Set down all of the records exactly.
+ + + + +
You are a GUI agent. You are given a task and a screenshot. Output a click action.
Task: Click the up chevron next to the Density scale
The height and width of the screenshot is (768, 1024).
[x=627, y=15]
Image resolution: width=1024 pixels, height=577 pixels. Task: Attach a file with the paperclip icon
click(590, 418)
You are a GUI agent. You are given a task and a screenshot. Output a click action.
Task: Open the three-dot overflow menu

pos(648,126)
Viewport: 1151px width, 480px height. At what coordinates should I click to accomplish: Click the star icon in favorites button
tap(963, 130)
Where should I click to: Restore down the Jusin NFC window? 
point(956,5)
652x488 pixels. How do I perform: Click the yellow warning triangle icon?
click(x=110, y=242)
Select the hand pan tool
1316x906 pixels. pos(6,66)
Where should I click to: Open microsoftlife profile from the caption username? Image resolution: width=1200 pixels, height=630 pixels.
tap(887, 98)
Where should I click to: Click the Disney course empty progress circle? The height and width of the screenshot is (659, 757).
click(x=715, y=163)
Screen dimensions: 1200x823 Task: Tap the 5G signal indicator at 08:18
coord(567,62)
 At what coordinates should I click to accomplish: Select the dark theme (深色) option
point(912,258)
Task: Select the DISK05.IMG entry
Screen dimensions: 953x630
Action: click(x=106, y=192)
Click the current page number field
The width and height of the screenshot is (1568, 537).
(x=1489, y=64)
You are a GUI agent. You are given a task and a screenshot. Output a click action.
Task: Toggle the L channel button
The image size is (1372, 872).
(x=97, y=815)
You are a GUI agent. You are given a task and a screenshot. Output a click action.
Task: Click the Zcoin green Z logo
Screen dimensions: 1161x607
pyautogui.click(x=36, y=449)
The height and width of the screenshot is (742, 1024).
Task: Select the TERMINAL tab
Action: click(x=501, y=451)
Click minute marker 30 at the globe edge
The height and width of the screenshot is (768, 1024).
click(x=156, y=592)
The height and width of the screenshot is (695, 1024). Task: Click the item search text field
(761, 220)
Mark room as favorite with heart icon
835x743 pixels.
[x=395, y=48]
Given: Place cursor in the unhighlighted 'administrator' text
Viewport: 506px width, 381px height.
+ + + + +
▶ [Expected output]
You are a GUI agent. You are given a task and a screenshot. Output a click action.
Task: Click the up chevron next to the Density scale
The height and width of the screenshot is (768, 1024).
[x=627, y=15]
Image resolution: width=1024 pixels, height=577 pixels. Task: Attach a file with the paperclip icon
click(590, 418)
You are a GUI agent. You are given a task and a screenshot. Output a click action.
Task: Open the three-dot overflow menu

pos(648,126)
Viewport: 1151px width, 480px height. At what coordinates should I click to accomplish: Click the star icon in favorites button
tap(963, 130)
Where should I click to: Restore down the Jusin NFC window? 
point(956,5)
652x488 pixels. How do I perform: Click the yellow warning triangle icon?
click(x=110, y=242)
Select the hand pan tool
1316x906 pixels. pos(6,66)
Where should I click to: Open microsoftlife profile from the caption username? Image resolution: width=1200 pixels, height=630 pixels.
tap(887, 98)
Where should I click to: Click the Disney course empty progress circle? The height and width of the screenshot is (659, 757).
click(x=715, y=163)
Screen dimensions: 1200x823 Task: Tap the 5G signal indicator at 08:18
coord(567,62)
 At what coordinates should I click to accomplish: Select the dark theme (深色) option
point(912,258)
Task: Select the DISK05.IMG entry
Screen dimensions: 953x630
Action: click(x=106, y=192)
Click the current page number field
The width and height of the screenshot is (1568, 537).
(x=1489, y=64)
You are a GUI agent. You are given a task and a screenshot. Output a click action.
Task: Toggle the L channel button
The image size is (1372, 872).
(x=97, y=815)
You are a GUI agent. You are given a task and a screenshot. Output a click action.
Task: Click the Zcoin green Z logo
Screen dimensions: 1161x607
pyautogui.click(x=36, y=449)
The height and width of the screenshot is (742, 1024).
Task: Select the TERMINAL tab
Action: click(x=501, y=451)
Click minute marker 30 at the globe edge
The height and width of the screenshot is (768, 1024).
click(x=156, y=592)
The height and width of the screenshot is (695, 1024). Task: Click the item search text field
(761, 220)
Mark room as favorite with heart icon
835x743 pixels.
[x=395, y=48]
Given: Place cursor in the unhighlighted 'administrator' text
Viewport: 506px width, 381px height.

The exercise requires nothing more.